Material supplied:
○ ○ ○
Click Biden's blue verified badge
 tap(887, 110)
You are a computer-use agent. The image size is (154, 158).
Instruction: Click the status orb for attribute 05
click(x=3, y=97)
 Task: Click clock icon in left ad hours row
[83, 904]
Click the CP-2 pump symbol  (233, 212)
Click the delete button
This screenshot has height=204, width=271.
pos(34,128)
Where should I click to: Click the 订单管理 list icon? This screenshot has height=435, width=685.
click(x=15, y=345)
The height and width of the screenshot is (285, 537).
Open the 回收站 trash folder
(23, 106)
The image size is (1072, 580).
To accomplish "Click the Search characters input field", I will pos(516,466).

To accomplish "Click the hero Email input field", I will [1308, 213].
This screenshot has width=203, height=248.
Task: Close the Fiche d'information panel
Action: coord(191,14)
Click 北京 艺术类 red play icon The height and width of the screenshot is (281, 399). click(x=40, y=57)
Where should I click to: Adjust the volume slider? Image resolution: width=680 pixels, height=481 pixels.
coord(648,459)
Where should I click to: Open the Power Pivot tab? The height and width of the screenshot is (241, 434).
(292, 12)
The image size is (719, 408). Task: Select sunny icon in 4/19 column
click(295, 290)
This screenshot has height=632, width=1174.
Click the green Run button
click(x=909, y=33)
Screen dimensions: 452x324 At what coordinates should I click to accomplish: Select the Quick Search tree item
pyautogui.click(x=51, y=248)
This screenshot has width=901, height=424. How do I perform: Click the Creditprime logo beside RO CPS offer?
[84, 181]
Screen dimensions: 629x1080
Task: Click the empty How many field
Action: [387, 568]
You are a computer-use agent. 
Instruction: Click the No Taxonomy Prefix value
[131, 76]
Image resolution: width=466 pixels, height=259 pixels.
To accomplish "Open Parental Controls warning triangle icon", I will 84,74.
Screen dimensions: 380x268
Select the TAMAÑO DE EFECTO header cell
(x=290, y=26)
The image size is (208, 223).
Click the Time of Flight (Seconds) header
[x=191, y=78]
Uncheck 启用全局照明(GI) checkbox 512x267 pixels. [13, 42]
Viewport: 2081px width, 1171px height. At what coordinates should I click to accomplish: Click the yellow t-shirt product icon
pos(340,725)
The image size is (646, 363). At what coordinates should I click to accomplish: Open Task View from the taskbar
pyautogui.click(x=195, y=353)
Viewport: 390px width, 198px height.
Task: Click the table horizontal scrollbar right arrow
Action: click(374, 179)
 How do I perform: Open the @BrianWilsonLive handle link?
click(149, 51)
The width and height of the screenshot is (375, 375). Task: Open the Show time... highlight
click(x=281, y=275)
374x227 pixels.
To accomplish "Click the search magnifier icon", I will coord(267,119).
○ ○ ○
Requirements:
Copy every line of the rows above without changing anything.

Solution to this task:
Click Biden's blue verified badge
 tap(887, 110)
You are a computer-use agent. The image size is (154, 158).
Instruction: Click the status orb for attribute 05
click(x=3, y=97)
 Task: Click clock icon in left ad hours row
[83, 904]
Click the CP-2 pump symbol  (233, 212)
Click the delete button
This screenshot has height=204, width=271.
pos(34,128)
Where should I click to: Click the 订单管理 list icon? This screenshot has height=435, width=685.
click(x=15, y=345)
The height and width of the screenshot is (285, 537).
Open the 回收站 trash folder
(23, 106)
The image size is (1072, 580).
To accomplish "Click the Search characters input field", I will pos(516,466).

To accomplish "Click the hero Email input field", I will [1308, 213].
This screenshot has width=203, height=248.
Task: Close the Fiche d'information panel
Action: coord(191,14)
Click 北京 艺术类 red play icon The height and width of the screenshot is (281, 399). click(x=40, y=57)
Where should I click to: Adjust the volume slider? Image resolution: width=680 pixels, height=481 pixels.
coord(648,459)
Where should I click to: Open the Power Pivot tab? The height and width of the screenshot is (241, 434).
(292, 12)
The image size is (719, 408). Task: Select sunny icon in 4/19 column
click(295, 290)
This screenshot has height=632, width=1174.
Click the green Run button
click(x=909, y=33)
Screen dimensions: 452x324 At what coordinates should I click to accomplish: Select the Quick Search tree item
pyautogui.click(x=51, y=248)
This screenshot has width=901, height=424. How do I perform: Click the Creditprime logo beside RO CPS offer?
[84, 181]
Screen dimensions: 629x1080
Task: Click the empty How many field
Action: [387, 568]
You are a computer-use agent. 
Instruction: Click the No Taxonomy Prefix value
[131, 76]
Image resolution: width=466 pixels, height=259 pixels.
To accomplish "Open Parental Controls warning triangle icon", I will 84,74.
Screen dimensions: 380x268
Select the TAMAÑO DE EFECTO header cell
(x=290, y=26)
The image size is (208, 223).
Click the Time of Flight (Seconds) header
[x=191, y=78]
Uncheck 启用全局照明(GI) checkbox 512x267 pixels. [13, 42]
Viewport: 2081px width, 1171px height. At what coordinates should I click to accomplish: Click the yellow t-shirt product icon
pos(340,725)
The image size is (646, 363). At what coordinates should I click to accomplish: Open Task View from the taskbar
pyautogui.click(x=195, y=353)
Viewport: 390px width, 198px height.
Task: Click the table horizontal scrollbar right arrow
Action: click(374, 179)
 How do I perform: Open the @BrianWilsonLive handle link?
click(149, 51)
The width and height of the screenshot is (375, 375). Task: Open the Show time... highlight
click(x=281, y=275)
374x227 pixels.
To accomplish "Click the search magnifier icon", I will coord(267,119).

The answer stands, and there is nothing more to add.